Some of these relationships involve tightly coevolved symbioses. This lecture will focus upon one example of this phenomenon, the partnership between the Hawaiian bobtail squid and its luminous bacterial partner. This system is providing a model for the study of the chronic colonization of bacteria along the surfaces of epithelia, perhaps the most common type of symbiotic association in the animal kingdom.
A lecture by Margaret McFall-Ngai (California Institute of Technology/ Fellow Wissenschaftskolleg zu Berlin).
THE LECTURE SERIES
The Ernst Mayr Lecture is a lecture series in the field of the life sciences sponsored by the Berlin-Brandenburg Academy of Sciences and Humanities and the Wissenschaftskolleg zu Berlin . The biennial lecture aims to communicate the development of biological thinking by leading scientists from various disciplines to a wider audience. The series thus refers to one of the main works of the ornithologist and evolutionary biologist Ernst Mayr (1904-2005) entitled „The Growth of Biological Thought“ and was inaugurated by himself in autumn 1997.
ABSTRACT
My research program focuses on the study of animal-bacterial symbiosis. In collaboration with Ned Ruby, the microbiologist studying the association, we investigate the partnership between the Hawaiian bobtail squid, Euprymna scolopes, and its luminous bacterial symbiont, Vibrio fischeri. Our projects have centered on the development of the squid-vibrio association as a model for the establishment and maintenance of the chronic colonization of animal epithelia by Gram-negative bacteria, a type of symbiosis that occurs widely among animals. For example, this type of partnership occurs in the human gastrointestinal tract, but, in this context, the associations are highly complex with hundreds to thousands of bacterial partners living with a human host. In contrast, the squid-vibrio system is very simple, i.e., one host and one microbial species. Both partners can be cultured independently under laboratory conditions, allowing for high-resolution manipulation of the association. In my presentation, I will provide background on the importance of the symbiosis for the host squid’s ecology and then focus on the role of circadian rhythms in the maintenance of the symbiosis. The talk will finish with mention of collaborative studies in which our research has been involved in the transition between discovery and application.

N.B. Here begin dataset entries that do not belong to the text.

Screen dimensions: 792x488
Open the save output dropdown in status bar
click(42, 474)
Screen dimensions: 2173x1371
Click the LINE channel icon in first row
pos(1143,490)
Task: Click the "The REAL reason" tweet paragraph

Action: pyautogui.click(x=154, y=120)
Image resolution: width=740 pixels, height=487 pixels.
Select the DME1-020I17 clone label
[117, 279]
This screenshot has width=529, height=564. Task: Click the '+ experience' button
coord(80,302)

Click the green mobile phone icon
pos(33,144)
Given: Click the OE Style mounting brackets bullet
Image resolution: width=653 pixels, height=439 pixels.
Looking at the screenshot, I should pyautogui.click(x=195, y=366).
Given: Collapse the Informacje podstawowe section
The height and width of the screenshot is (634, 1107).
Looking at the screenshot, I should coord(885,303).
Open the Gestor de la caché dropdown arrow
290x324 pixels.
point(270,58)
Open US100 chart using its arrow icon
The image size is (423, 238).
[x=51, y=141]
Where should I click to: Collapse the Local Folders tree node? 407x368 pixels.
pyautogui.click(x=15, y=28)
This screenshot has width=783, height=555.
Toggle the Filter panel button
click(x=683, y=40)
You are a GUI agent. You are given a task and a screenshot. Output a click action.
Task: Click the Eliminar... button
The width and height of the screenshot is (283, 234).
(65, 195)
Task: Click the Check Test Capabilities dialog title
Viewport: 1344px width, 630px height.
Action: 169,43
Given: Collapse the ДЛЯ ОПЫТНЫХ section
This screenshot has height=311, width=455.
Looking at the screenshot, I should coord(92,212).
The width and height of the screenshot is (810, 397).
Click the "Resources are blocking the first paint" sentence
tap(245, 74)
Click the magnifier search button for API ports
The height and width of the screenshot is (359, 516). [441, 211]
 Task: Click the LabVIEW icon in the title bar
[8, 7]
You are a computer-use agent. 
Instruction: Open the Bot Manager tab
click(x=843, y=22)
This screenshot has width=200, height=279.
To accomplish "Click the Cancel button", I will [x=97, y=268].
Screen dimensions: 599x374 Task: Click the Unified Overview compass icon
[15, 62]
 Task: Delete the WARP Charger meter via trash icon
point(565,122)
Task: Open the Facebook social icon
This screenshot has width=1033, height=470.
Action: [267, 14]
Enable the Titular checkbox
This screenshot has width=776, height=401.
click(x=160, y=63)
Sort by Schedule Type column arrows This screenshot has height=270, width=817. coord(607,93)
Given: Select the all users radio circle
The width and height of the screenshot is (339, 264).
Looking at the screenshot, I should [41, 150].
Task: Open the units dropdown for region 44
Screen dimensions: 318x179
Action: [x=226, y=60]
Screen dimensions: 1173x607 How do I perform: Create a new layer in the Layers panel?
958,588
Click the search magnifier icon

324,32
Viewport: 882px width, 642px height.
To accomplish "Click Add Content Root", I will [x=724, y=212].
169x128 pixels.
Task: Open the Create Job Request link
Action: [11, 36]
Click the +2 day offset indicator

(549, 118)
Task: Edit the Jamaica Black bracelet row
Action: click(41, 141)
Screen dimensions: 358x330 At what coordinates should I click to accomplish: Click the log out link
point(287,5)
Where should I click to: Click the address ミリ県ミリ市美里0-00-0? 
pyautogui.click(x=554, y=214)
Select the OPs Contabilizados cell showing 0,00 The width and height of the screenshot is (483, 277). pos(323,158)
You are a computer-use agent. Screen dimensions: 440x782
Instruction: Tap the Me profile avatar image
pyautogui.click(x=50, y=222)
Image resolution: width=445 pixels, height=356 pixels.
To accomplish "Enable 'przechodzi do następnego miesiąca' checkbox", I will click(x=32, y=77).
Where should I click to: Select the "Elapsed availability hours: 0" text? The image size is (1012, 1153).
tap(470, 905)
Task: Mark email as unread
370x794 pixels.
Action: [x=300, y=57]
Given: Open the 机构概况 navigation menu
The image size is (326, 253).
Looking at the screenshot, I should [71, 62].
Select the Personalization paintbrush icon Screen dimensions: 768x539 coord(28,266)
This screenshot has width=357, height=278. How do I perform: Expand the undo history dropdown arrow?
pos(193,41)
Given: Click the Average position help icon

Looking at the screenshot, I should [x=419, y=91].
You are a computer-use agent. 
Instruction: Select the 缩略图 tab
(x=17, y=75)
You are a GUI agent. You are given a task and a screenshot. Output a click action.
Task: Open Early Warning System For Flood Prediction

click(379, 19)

Margaret McFall-Ngai is currently a Fellow of the Wissenschaftskolleg zu Berlin in 2024-25, Faculty Associate at California Institute of Technology and a Senior Researcher of Carnegie Science. She received her PhD at the University of the University of California, Los Angeles (UCLA) and held two postdoctoral positions, one at UCLA Medical Center with Professor Joseph Horwitz and one at Scripps Institution of Oceanography with Professor George Somero. She holds Doctor of Honoris Causa positions at EPFL in Lausanne and University Claude Bernard in Lyon. She has held tenured faculty positions at University of Southern California, University of Hawaii and University of Wisconsin-Madison. Her research group studies the role of beneficial bacteria in health using the squid-vibrio model. The work to date on this system has demonstrated that the basic functions governing animal-bacterial interactions are highly conserved, and promises to continue to provide valuable insight into the biology of more complex systems, such that of the human microbiota. McFall-Ngai has also been heavily involved in promoting microbiology as the cornerstone of the field of biology.